→ **EXERCISE REQUIREMENTS**: The answer must be every line from the entries below that includes "page".

→ **PROVIDED DATA**:
+ + + + +

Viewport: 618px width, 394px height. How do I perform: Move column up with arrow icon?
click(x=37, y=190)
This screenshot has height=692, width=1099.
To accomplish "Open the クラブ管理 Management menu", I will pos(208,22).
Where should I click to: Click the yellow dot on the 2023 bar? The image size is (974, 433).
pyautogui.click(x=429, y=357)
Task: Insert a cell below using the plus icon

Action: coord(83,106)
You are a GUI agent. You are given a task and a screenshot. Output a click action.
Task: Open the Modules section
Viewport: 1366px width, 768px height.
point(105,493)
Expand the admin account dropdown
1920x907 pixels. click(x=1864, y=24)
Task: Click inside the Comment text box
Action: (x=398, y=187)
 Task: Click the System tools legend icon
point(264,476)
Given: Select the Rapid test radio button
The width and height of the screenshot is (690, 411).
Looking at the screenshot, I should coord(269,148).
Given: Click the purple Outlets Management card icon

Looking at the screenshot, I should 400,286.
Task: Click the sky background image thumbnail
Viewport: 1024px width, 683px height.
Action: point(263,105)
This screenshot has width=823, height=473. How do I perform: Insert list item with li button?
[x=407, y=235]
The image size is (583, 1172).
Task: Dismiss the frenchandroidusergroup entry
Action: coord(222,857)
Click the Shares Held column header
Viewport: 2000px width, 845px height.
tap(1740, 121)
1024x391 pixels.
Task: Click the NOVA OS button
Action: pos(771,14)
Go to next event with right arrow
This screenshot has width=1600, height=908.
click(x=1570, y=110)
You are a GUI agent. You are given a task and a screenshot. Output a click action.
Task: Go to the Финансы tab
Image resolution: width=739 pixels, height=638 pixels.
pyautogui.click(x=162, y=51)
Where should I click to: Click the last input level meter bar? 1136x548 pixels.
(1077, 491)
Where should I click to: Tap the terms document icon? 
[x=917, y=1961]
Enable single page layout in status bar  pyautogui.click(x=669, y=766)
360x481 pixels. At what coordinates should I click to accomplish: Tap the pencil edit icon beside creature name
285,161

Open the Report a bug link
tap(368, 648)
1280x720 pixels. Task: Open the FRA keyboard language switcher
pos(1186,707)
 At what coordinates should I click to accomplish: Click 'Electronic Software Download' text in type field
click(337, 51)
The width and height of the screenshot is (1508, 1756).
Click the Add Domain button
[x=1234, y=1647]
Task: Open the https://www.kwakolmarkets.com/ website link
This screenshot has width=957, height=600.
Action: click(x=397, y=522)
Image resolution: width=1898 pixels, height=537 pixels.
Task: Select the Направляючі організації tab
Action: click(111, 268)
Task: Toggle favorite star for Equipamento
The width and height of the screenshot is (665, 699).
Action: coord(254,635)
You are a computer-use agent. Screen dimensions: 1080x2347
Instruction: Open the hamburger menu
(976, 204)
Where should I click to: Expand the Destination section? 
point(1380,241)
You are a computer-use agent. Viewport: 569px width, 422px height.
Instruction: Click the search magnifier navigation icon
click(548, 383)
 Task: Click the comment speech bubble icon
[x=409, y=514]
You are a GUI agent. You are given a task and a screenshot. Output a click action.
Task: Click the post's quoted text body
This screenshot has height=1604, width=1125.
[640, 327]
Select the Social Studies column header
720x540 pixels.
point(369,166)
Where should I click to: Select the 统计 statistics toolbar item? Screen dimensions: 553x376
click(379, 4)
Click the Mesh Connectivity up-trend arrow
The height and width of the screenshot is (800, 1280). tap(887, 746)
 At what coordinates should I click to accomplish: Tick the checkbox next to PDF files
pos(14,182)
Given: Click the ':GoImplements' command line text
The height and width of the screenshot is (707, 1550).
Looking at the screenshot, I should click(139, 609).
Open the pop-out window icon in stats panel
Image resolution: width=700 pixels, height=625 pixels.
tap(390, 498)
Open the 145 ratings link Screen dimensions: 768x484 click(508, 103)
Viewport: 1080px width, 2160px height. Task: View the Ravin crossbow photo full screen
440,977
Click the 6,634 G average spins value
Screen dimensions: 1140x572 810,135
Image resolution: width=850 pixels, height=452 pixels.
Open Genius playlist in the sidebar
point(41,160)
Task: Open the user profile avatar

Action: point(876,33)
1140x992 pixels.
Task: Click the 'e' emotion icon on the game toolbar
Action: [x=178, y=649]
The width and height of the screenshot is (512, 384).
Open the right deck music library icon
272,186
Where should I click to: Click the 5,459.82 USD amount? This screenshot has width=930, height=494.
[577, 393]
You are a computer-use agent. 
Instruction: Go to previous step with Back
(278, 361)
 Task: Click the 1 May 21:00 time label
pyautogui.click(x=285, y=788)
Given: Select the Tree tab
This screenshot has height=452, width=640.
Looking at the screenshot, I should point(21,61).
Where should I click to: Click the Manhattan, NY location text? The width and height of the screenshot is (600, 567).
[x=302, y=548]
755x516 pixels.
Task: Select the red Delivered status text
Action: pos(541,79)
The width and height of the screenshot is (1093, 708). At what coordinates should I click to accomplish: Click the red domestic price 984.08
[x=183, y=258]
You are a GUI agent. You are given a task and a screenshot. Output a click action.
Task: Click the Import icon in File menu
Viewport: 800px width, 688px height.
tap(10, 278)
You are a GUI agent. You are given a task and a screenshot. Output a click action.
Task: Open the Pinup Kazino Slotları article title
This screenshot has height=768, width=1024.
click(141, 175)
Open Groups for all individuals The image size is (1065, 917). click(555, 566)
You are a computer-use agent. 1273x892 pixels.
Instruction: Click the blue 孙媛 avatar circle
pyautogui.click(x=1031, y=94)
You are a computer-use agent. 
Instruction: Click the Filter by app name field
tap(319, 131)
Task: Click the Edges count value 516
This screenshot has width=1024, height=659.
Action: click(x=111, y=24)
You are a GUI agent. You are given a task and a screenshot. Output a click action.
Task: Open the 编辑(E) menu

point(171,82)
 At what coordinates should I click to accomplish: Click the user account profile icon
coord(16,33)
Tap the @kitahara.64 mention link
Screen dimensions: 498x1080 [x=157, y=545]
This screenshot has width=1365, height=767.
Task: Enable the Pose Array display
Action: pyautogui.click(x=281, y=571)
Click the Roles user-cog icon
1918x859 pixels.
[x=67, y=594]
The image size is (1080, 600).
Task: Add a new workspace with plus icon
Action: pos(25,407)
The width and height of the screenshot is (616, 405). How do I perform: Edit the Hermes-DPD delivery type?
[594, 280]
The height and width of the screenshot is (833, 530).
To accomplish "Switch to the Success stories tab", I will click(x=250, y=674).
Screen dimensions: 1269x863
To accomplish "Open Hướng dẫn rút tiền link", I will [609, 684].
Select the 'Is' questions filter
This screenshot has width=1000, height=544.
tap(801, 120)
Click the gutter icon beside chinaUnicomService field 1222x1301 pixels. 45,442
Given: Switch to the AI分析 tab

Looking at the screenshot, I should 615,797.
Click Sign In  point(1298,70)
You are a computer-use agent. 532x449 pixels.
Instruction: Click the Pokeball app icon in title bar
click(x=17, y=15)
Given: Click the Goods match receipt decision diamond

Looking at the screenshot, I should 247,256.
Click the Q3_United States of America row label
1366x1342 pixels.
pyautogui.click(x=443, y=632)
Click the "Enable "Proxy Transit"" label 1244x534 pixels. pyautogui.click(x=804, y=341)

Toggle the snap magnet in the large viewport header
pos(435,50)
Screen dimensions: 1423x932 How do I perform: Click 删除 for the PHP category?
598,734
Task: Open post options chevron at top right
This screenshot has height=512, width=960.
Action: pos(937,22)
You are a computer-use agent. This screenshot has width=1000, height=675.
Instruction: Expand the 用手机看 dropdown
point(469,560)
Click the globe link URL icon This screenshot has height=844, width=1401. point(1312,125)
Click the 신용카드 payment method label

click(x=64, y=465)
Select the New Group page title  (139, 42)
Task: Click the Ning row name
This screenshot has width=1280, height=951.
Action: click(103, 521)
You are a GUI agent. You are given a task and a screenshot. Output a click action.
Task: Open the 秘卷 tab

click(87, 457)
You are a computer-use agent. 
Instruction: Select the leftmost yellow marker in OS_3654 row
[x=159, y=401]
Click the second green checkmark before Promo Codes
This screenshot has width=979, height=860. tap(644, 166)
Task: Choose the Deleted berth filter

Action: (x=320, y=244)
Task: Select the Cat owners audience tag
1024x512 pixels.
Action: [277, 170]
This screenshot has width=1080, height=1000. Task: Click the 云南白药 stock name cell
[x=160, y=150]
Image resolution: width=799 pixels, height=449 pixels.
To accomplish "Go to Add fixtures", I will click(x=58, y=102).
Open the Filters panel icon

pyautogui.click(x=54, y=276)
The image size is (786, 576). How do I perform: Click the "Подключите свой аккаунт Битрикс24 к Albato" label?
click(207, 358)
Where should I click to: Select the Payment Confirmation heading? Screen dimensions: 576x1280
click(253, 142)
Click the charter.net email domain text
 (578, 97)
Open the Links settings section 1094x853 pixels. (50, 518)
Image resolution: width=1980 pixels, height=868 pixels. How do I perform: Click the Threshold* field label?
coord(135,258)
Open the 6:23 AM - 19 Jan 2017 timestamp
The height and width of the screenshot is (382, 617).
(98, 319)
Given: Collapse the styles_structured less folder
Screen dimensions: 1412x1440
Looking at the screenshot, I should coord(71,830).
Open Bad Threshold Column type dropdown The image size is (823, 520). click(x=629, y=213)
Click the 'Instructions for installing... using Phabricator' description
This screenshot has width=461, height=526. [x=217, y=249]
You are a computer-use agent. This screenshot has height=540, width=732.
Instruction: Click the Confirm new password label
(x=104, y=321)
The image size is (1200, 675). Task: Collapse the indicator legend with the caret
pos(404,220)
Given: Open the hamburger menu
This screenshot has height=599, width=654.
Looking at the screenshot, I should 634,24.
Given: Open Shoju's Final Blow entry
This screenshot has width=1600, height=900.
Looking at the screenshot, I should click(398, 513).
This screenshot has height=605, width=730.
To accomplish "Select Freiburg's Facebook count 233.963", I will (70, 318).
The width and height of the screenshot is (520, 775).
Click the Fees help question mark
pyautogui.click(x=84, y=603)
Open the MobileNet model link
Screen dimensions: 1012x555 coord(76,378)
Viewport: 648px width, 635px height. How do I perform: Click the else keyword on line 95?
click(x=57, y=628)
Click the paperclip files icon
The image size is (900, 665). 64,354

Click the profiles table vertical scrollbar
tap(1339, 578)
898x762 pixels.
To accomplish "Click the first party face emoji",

+ + + + +

→ **FINISHED TASK**:
Enable single page layout in status bar  pyautogui.click(x=669, y=766)
Select the New Group page title  (139, 42)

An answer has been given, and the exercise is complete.